Une perception plus juste

Dans le monde d’images dans lequel nous vivons, il est prioritaire que les efforts importants du milieu des arts en termes d’écoresponsabilité et de durabilité soient mis de l’avant pour qu’ils soient reconnus et valorisés. Cette notoriété permettrait non seulement d’entraîner davantage de professionnels (culturels ou non) dans le sillon, mais également de renforcer l'a priori positif du public sur les arts et les structures qui les supportent. Puisque les audiences entretiennent un double standard vis-à-vis de certains secteurs – édifiant le voyage, mais boudant les initiatives sans retombées écoresponsables mesurables à leur échelle –, une communication juste permettrait de faire valoir qu’assister à un spectacle de tournée peut représenter un acte citoyen écoresponsable. Les études démontrent que montrer des faits et images alarmistes autour de l’urgence climatique peut avoir un effet décourageant, en plus d’entretenir un certain cynisme face à la situation. En valorisant les bons coups, on appuie directement les efforts des travailleurs culturels qui réfléchissent à l’avenir écoresponsable de notre société, et indirectement les œuvres que nous souhaitons faire rayonner.

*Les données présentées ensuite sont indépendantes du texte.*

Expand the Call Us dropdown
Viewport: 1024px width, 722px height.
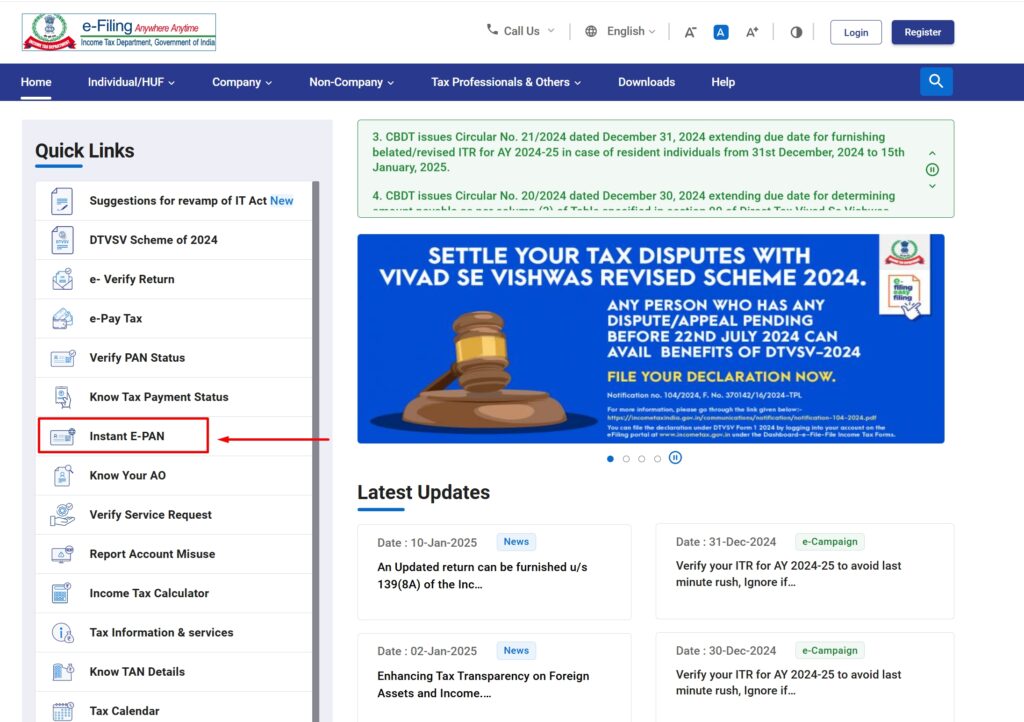519,31
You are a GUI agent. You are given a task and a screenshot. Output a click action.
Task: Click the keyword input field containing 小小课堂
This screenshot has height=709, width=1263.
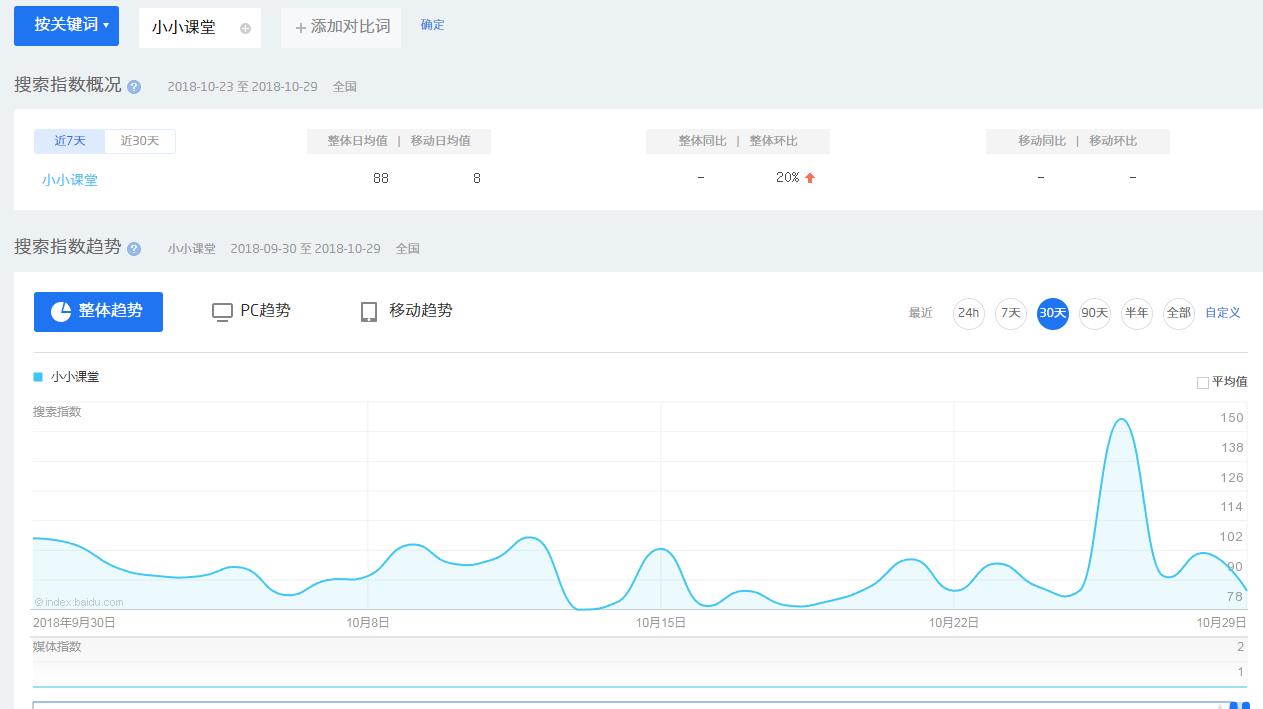(x=190, y=27)
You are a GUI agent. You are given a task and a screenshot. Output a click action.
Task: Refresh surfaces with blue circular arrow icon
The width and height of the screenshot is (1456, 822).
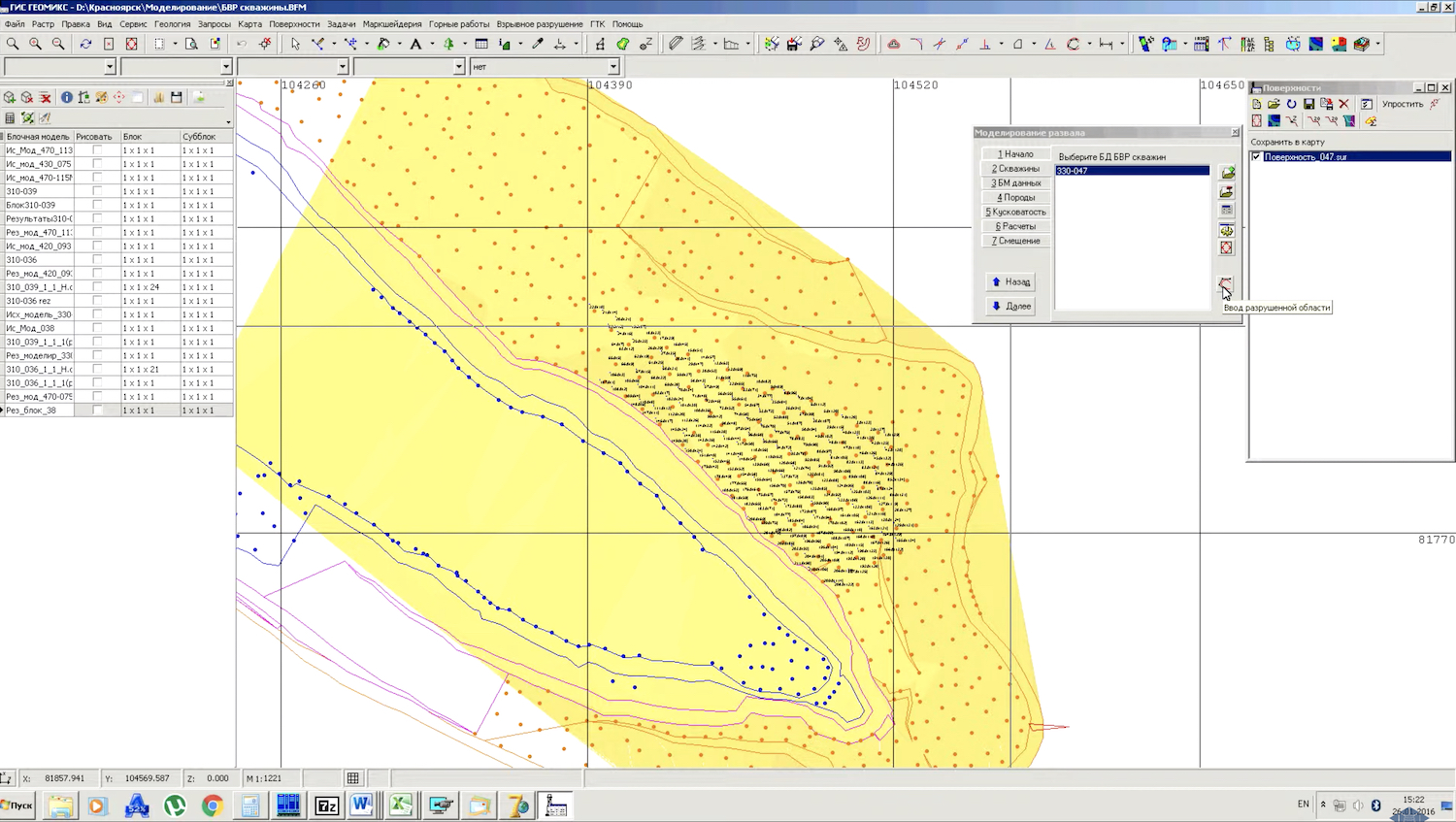pyautogui.click(x=1291, y=104)
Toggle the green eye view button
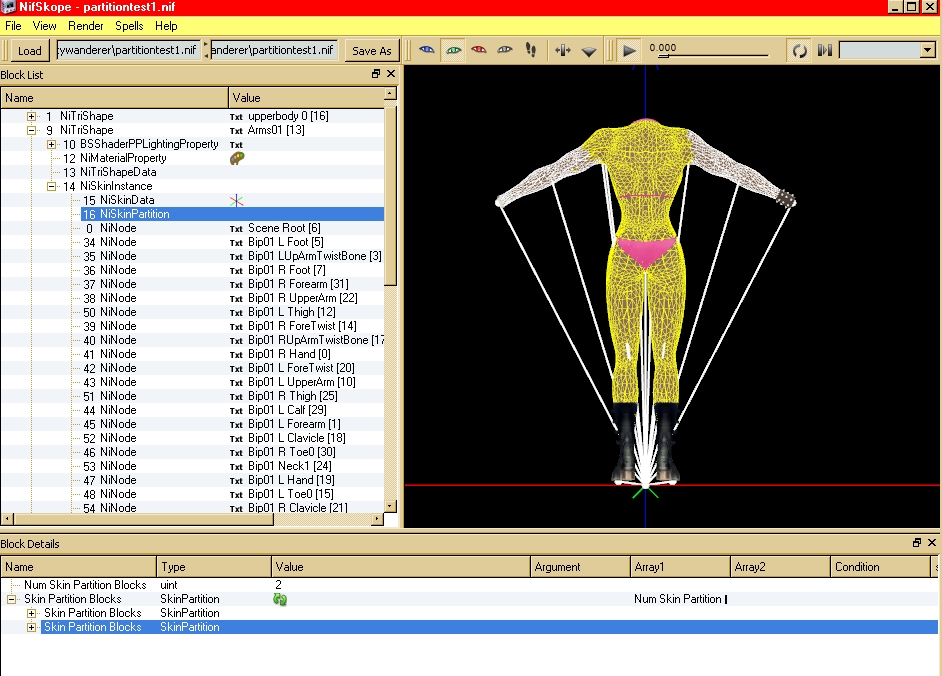 pos(453,50)
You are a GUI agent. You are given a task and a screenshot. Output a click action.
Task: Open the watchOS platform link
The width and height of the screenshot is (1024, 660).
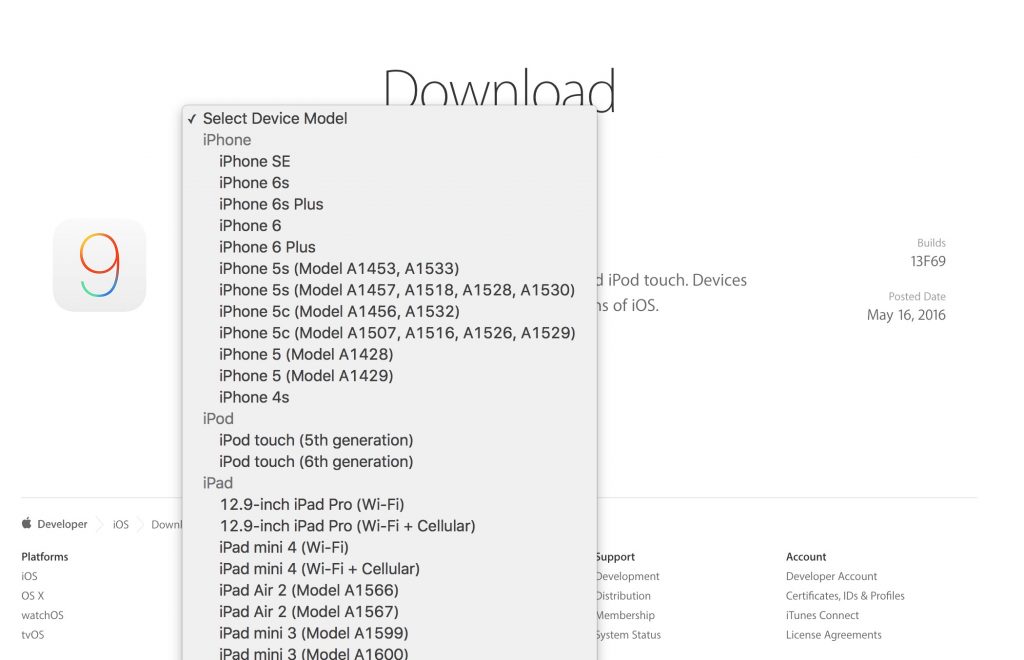41,615
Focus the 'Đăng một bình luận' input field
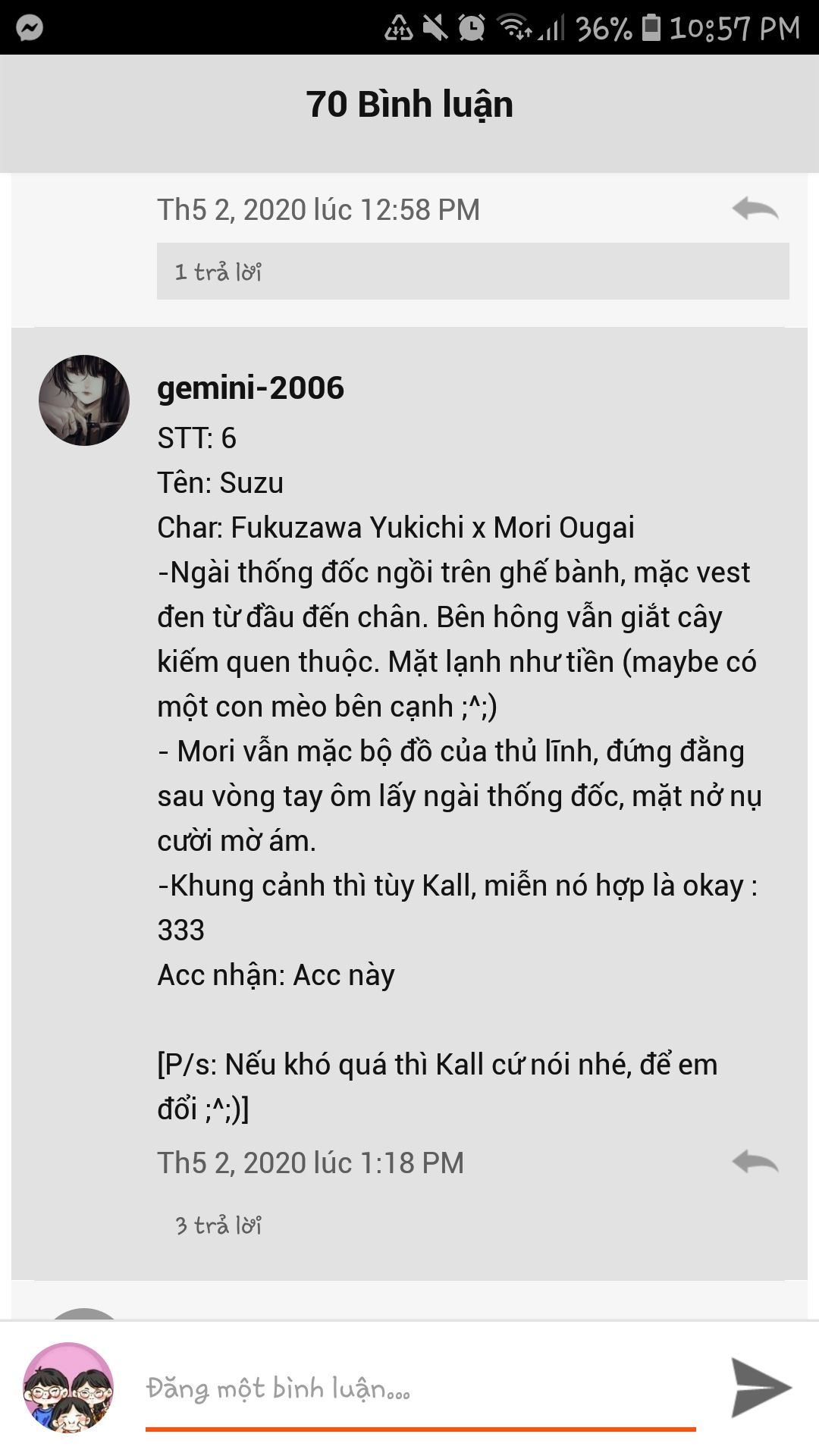This screenshot has width=819, height=1456. 421,1389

Ainsi, la circulation des arts vivants peut – si elle a les moyens de ses ambitions – jouer un rôle déterminant dans la poursuite des efforts du secteur culturel à faire sa part pour contrer l’impact des changements climatiques. Ce rayonnement des arts est d’ailleurs la pierre angulaire de ce chemin vers une planète plus durable : en participant à élargir les horizons, en faisant rêver les publics et en montrant des réalités diverses, on favorise une meilleure conscience du monde dans lequel nous vivons. Et par le fait même, nous en venons à vouloir le protéger davantage.